Job :: Rescale the stretch from the start of the entries through the line containing "Đăng ký [Đăng ký nhận tin] (589, 1822)" by rewriting every line in it, including the lines without answers, with each coordinate in the answers multiplied by 1.95 and rounded to a whole number, halves rounding up. Give only those lines, and leave the pictures out of your answer.

Entries for locating text and elements:
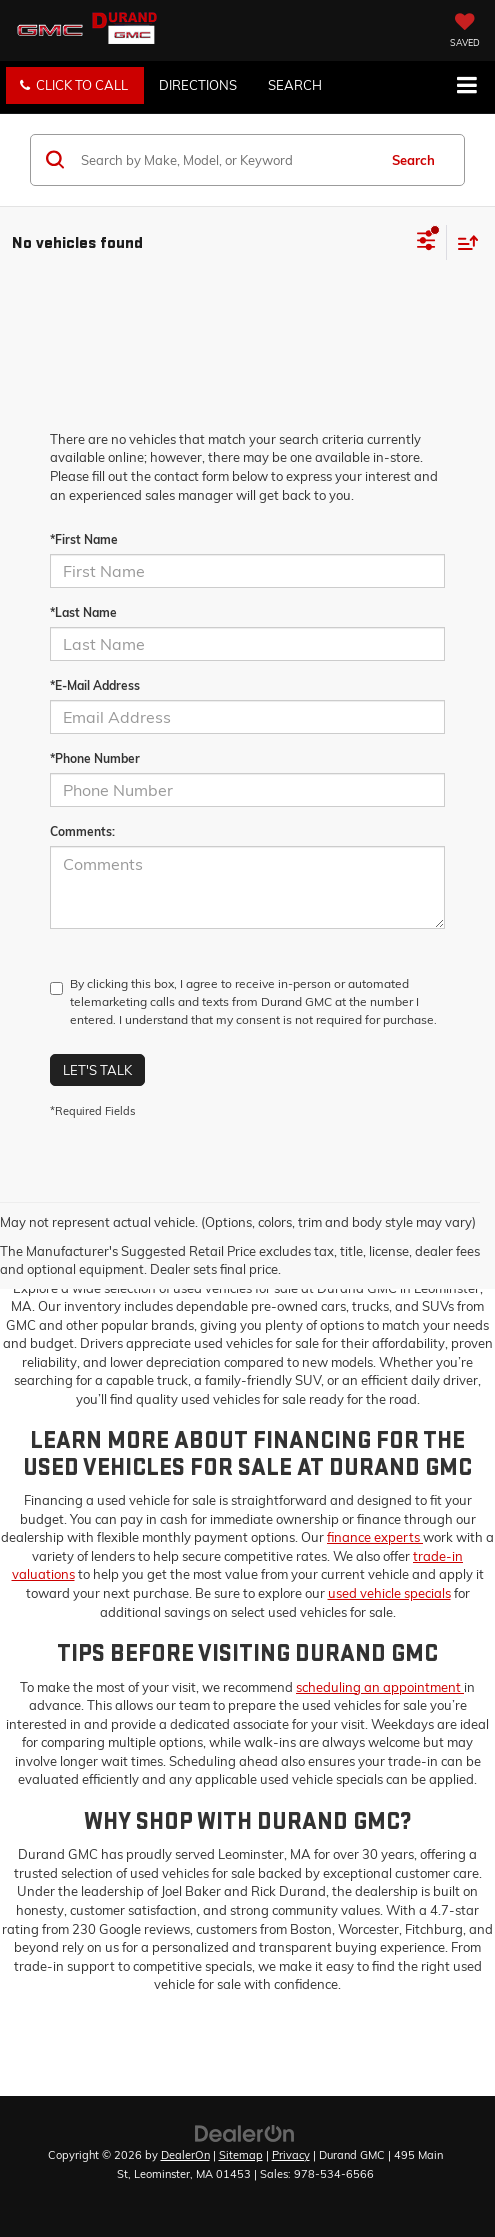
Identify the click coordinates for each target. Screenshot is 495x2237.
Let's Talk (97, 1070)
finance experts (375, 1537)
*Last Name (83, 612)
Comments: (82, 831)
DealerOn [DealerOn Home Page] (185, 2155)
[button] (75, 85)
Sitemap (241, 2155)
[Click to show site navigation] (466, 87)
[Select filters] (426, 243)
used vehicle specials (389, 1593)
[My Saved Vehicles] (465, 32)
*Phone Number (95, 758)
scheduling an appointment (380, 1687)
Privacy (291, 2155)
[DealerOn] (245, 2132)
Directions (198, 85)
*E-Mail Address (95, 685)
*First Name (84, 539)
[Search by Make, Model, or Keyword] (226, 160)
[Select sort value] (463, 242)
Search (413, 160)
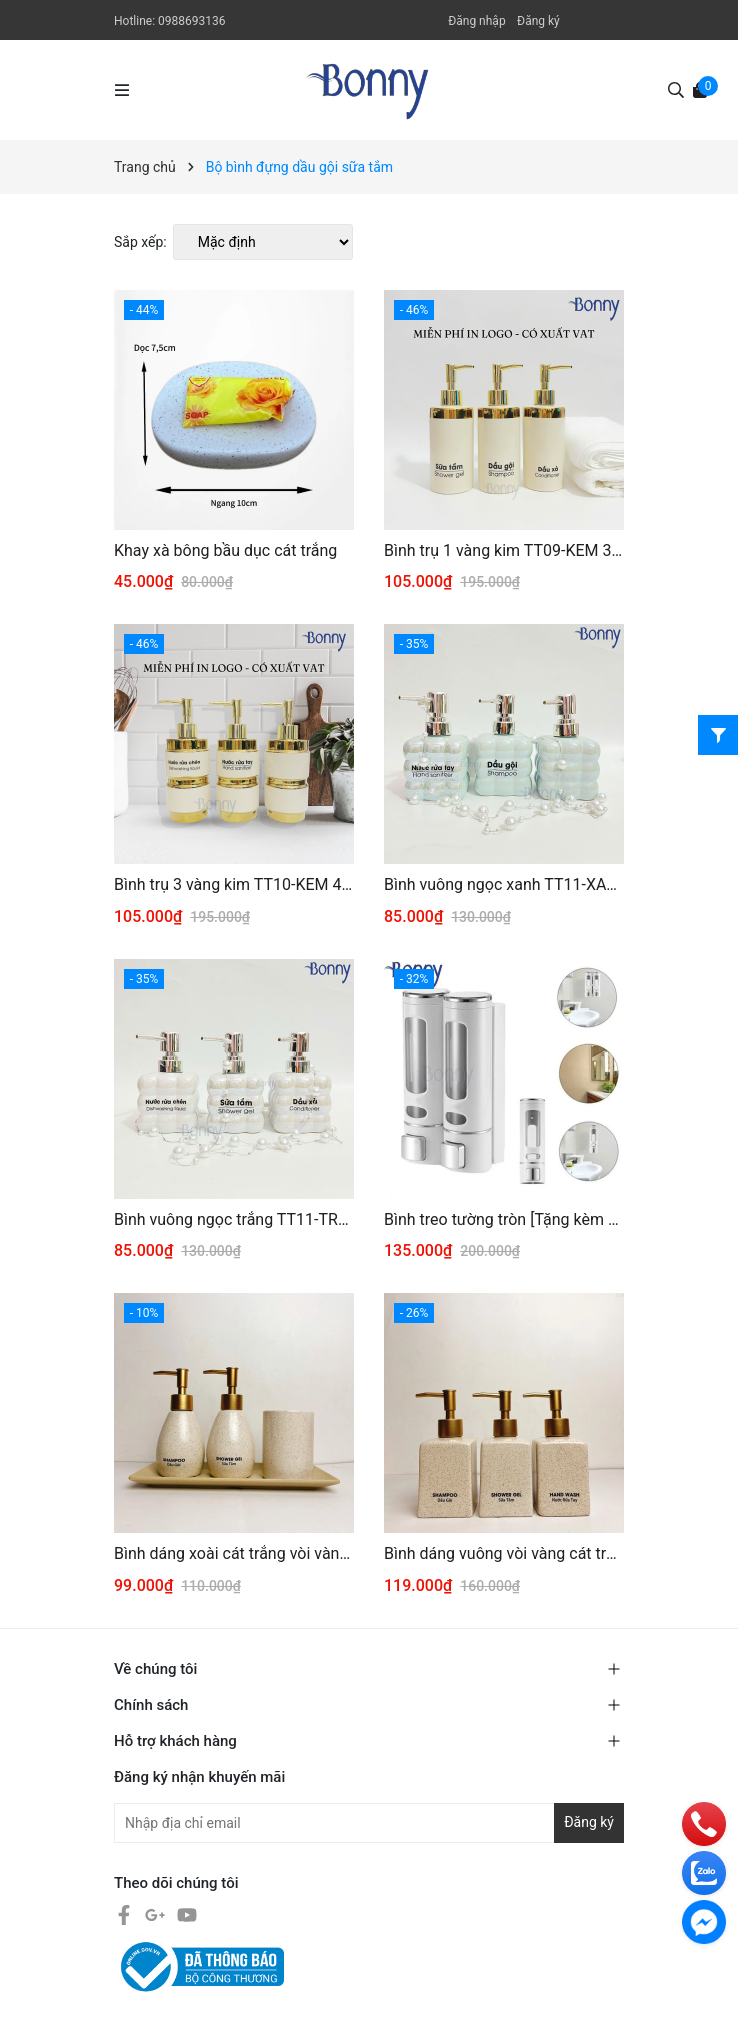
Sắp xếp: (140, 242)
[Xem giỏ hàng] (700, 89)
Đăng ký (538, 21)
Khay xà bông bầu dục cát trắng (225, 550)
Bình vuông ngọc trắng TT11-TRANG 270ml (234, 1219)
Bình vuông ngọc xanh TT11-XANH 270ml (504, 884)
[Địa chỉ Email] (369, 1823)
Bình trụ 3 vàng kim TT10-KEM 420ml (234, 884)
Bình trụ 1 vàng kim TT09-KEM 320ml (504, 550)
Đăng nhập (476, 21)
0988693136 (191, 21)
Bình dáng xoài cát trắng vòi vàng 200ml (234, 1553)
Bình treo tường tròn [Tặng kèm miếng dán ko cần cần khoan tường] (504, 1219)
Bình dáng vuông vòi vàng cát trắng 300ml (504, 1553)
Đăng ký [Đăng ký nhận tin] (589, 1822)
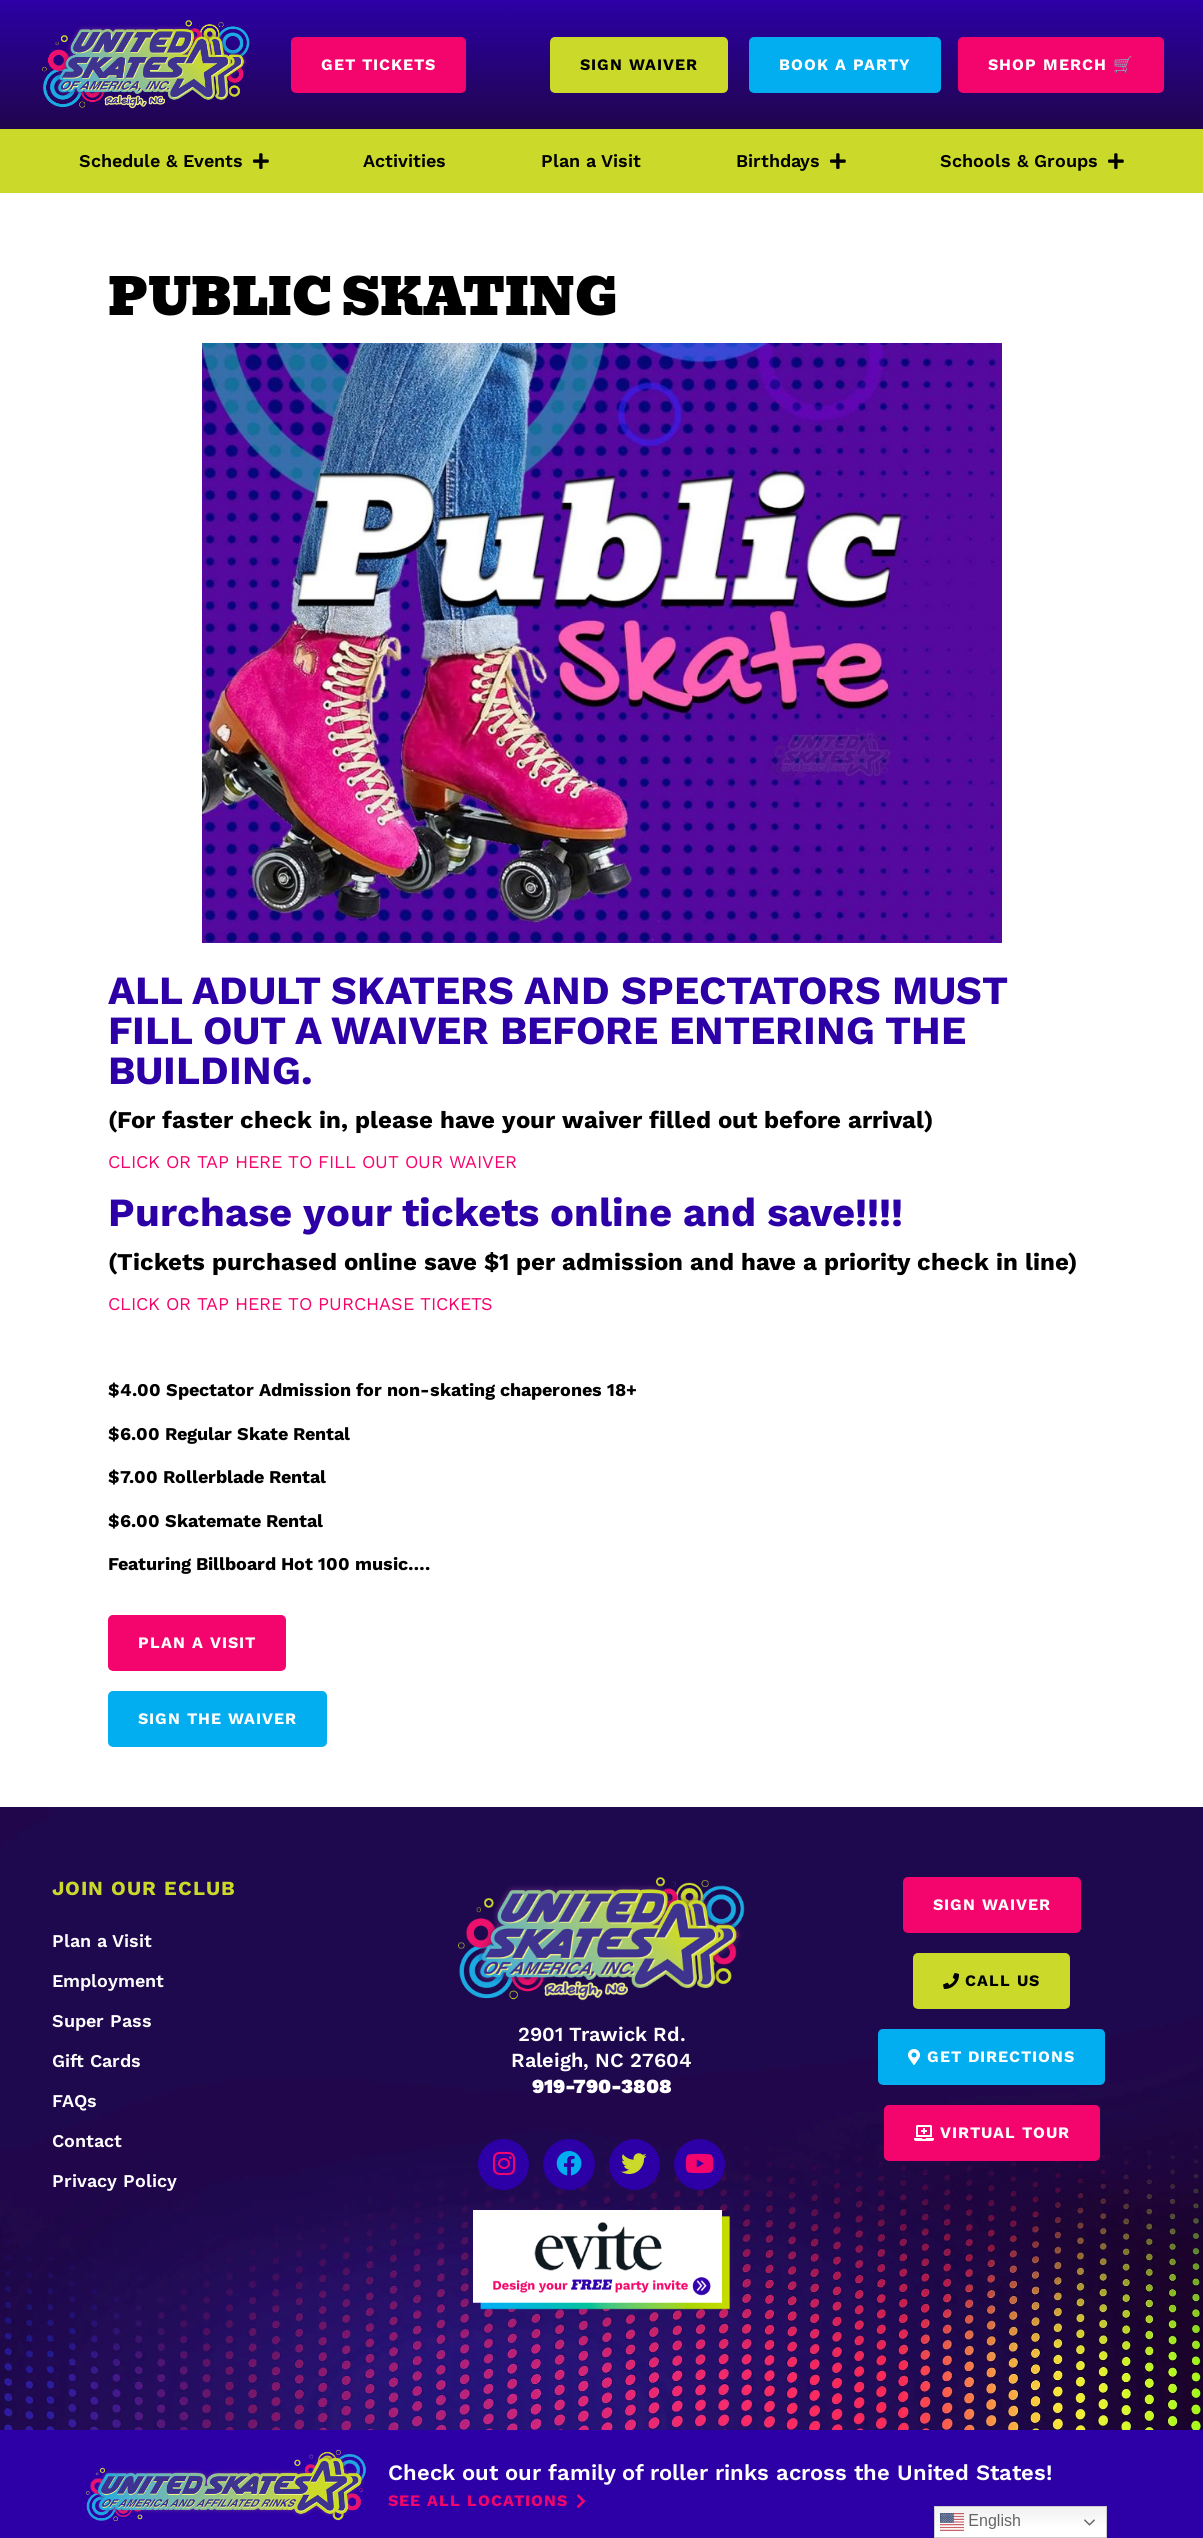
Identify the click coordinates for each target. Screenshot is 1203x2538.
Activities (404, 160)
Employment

Written answer ::
Identify the click coordinates for each target. Screenshot is 495x2237.
Let's Talk (189, 2087)
finance experts (731, 2997)
*Last Name (162, 1193)
Comments: (160, 1620)
DealerOn [DealerOn Home Page] (361, 4202)
[button] (146, 166)
Sitemap (470, 4202)
[Click to show site navigation] (909, 170)
[Select filters] (831, 474)
used vehicle specials (759, 3106)
[My Saved Vehicles] (907, 62)
*Phone Number (185, 1478)
scheduling an appointment (741, 3290)
Privacy (567, 4202)
[DealerOn] (478, 4157)
Directions (386, 166)
*E-Mail Address (185, 1336)
*First Name (164, 1051)
[Search by Make, Model, or Keyword] (441, 312)
[Select sort value] (903, 472)
Search (805, 312)
Sắp xếp: (273, 472)
[Xem giỏ hàng] (1365, 174)
Đăng ký (1049, 41)
Khay xà bông bầu dục cát trắng (439, 1073)
Bình vuông ngọc trắng TT11-TRANG 270ml (456, 2377)
Bình vuông ngọc xanh TT11-XANH 270ml (983, 1724)
[Địa chỉ Email] (720, 3555)
Bình trụ 3 vàng kim TT10-KEM 420ml (456, 1724)
Bình trụ 1 vàng kim TT09-KEM 320ml (983, 1073)
Đăng nhập (928, 41)
0988693136 (372, 41)
Bình dáng xoài cát trắng vòi vàng 200ml (456, 3028)
Bình treo tường tròn [Tặng kèm miếng dán ko cần cần khoan tường] (983, 2377)
Bình dáng vuông vòi vàng cát trắng 300ml (983, 3028)
Đăng ký [Đăng ký nhận tin] (1149, 3553)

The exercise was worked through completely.